"Il s'agit d'une décision difficile"
, mais Meta "n'autorisera plus les publicités politiques, électorales et sur les enjeux sociaux sur ses plateformes dans l'Union européenne, en raison des exigences impraticables"
d’un règlement européen dédié à la transparence de la publicité politique, a affirmé l'entreprise de Mark Zuckerberg dans un communiqué.Meta, qui critique régulièrement la législation européenne, pointe les "importants défis opérationnels"
et les "incertitudes juridiques"
des règles sur la publicité politique. Adopté en 2024 avec une pleine entrée en vigueur en octobre 2025, ce règlement européen vise à garantir une plus grande transparence des publicités et à se prémunir des ingérences étrangères à l’approche d’élections.
La législation impose notamment aux plateformes de signaler clairement les publicités à caractère politique et d’indiquer par qui elles sont financées. Le profilage à partir de données personnelles relatives à l’origine ethnique, la religion, l’orientation sexuelle, est interdit, de même que l’utilisation des données relatives à des mineurs.
L’Union européenne a notamment adopté ces mesures à la suite du scandale Cambridge Analytica survenu en 2018. Ce cabinet de conseil britannique avait amassé, sans autorisation et à leur insu, les données personnelles de dizaines de millions d’utilisateurs de Facebook, utilisées ensuite à des fins de ciblage politique durant la campagne présidentielle américaine de 2016 et le référendum sur le Brexit.
Dans son communiqué, Meta souligne qu’elle n’est pas la première entreprise à renoncer aux publicités politiques dans l’UE, puisque Google avait pris une décision similaire fin 2024.
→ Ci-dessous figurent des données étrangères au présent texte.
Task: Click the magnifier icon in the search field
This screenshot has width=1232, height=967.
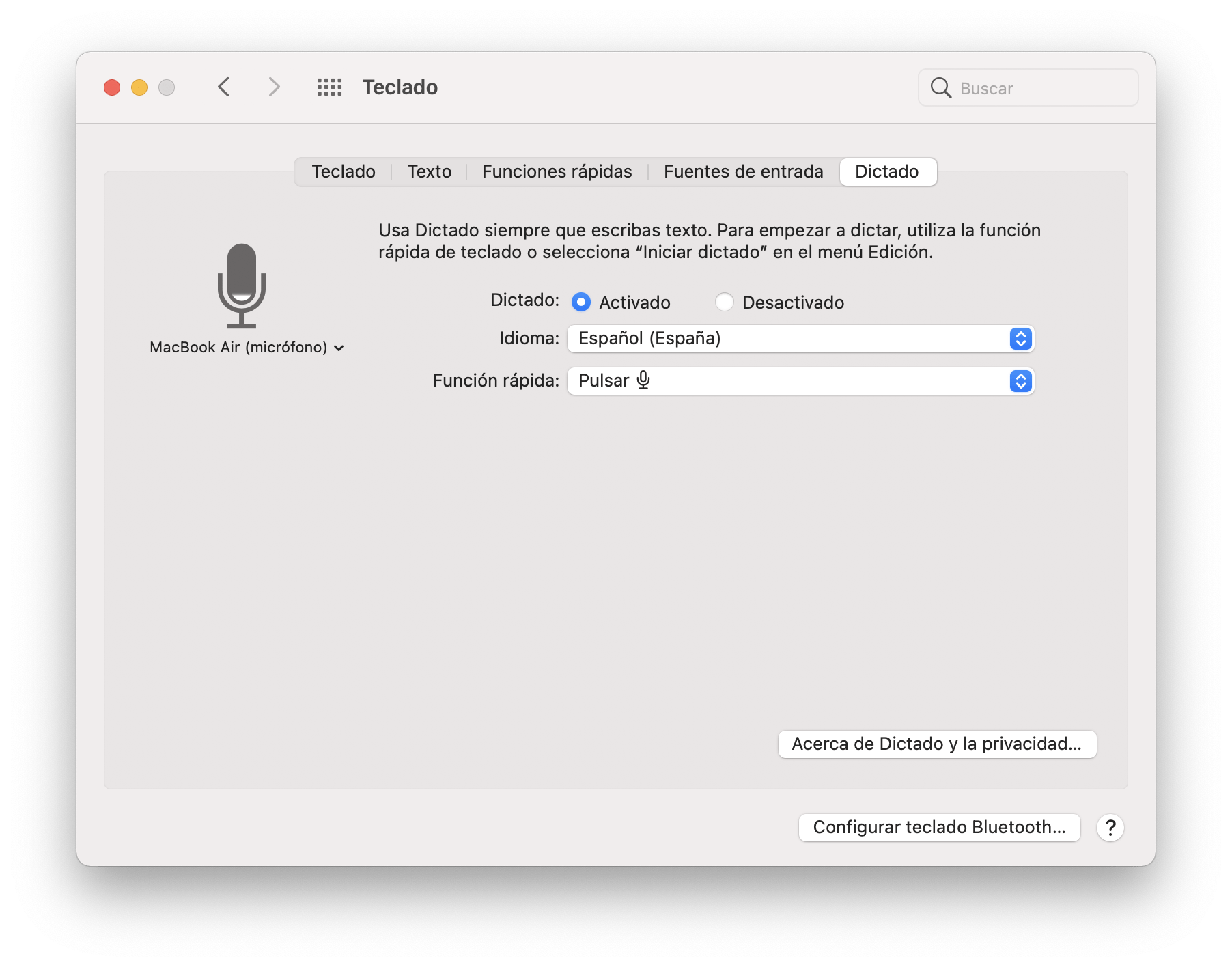Action: pyautogui.click(x=942, y=87)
"Notre décision concerne uniquement l'Union européenne"
, affirme l’entreprise, ajoutant: "Nous continuons à penser que la publicité politique en ligne est un élément essentiel de la politique moderne".
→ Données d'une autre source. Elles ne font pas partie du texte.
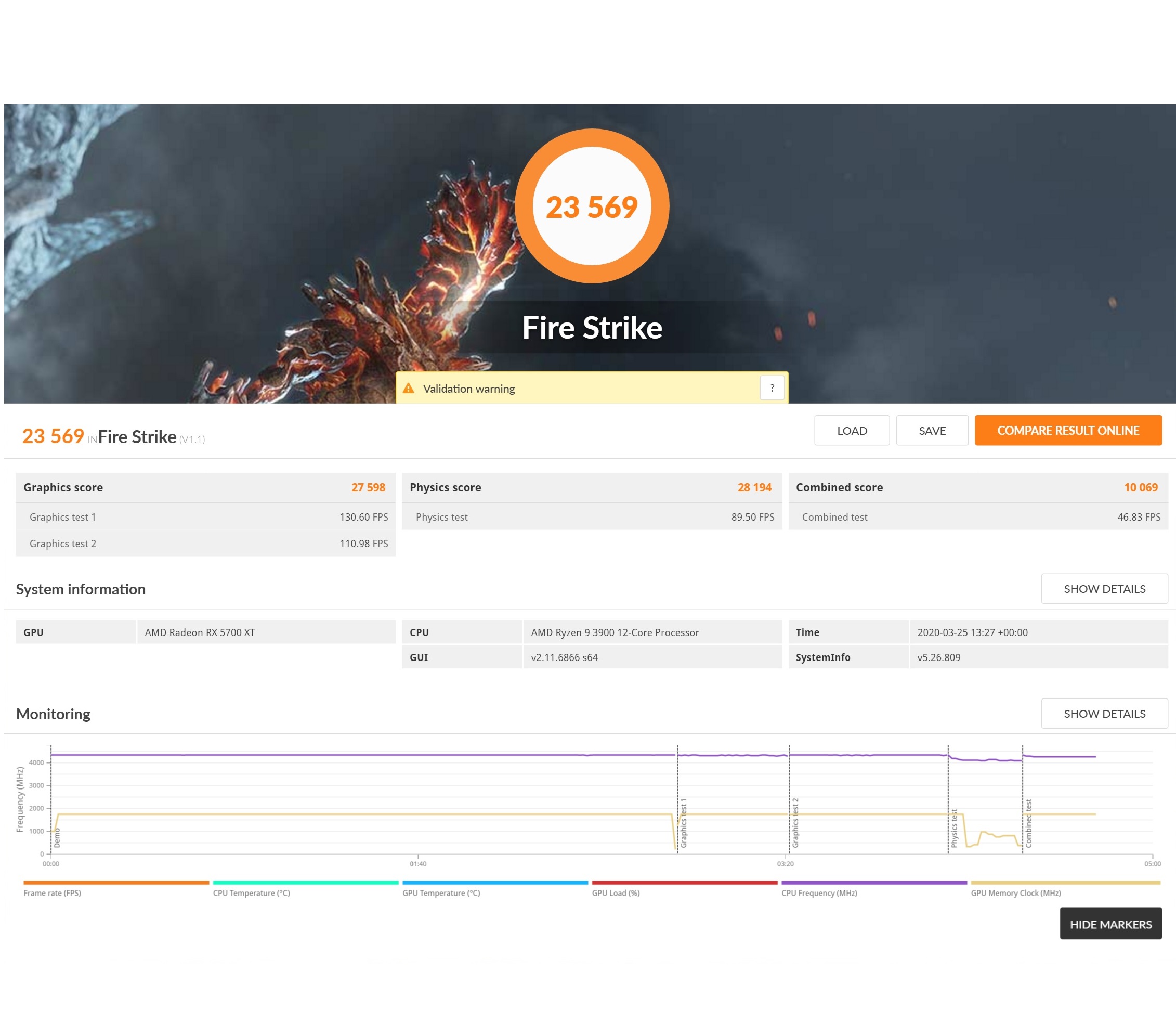The height and width of the screenshot is (1009, 1176).
Task: Click the Graphics test 1 chart marker
Action: coord(683,823)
Ses plateformes Facebook et Instagram comptent respectivement quelque 261 millions et 272 millions d’utilisateurs actifs mensuels dans l’Union européenne. L’UE s’est dotée d’un arsenal juridique renforcé pour encadrer les grandes entreprises technologiques, ce que Meta critique ouvertement.
Le géant américain des réseaux sociaux a annoncé début juillet qu’il contestait en justice une amende de 200 millions d’euros infligée par la Commission européenne en avril, pour une infraction aux règles encadrant l’usage des données personnelles.
Facebook et Instagram font également l’objet de plusieurs enquêtes dans le cadre de la législation européenne sur les services numériques (DSA).
Dans un mouvement de rapprochement avec Donald Trump, Mark Zuckerberg avait accusé en janvier l’Union européenne de censure et comparé les amendes européennes à des droits de douane.